- [Exercise task]: Copy the lines below word for word, from the line with "Where should I" to the line with "click(54, 137)", both included. Leave the pictures out of your copy.

- [The input]:
— begin —

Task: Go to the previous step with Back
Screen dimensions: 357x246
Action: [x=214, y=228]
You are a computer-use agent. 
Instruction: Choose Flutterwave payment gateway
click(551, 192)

— end —
— begin —

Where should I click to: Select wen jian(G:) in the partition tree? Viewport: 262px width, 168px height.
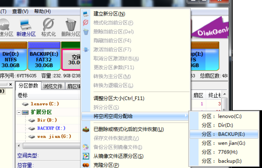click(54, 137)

— end —

- [Correct response]:
Where should I click to: Select wen jian(G:) in the partition tree? Viewport: 262px width, 168px height.
click(54, 137)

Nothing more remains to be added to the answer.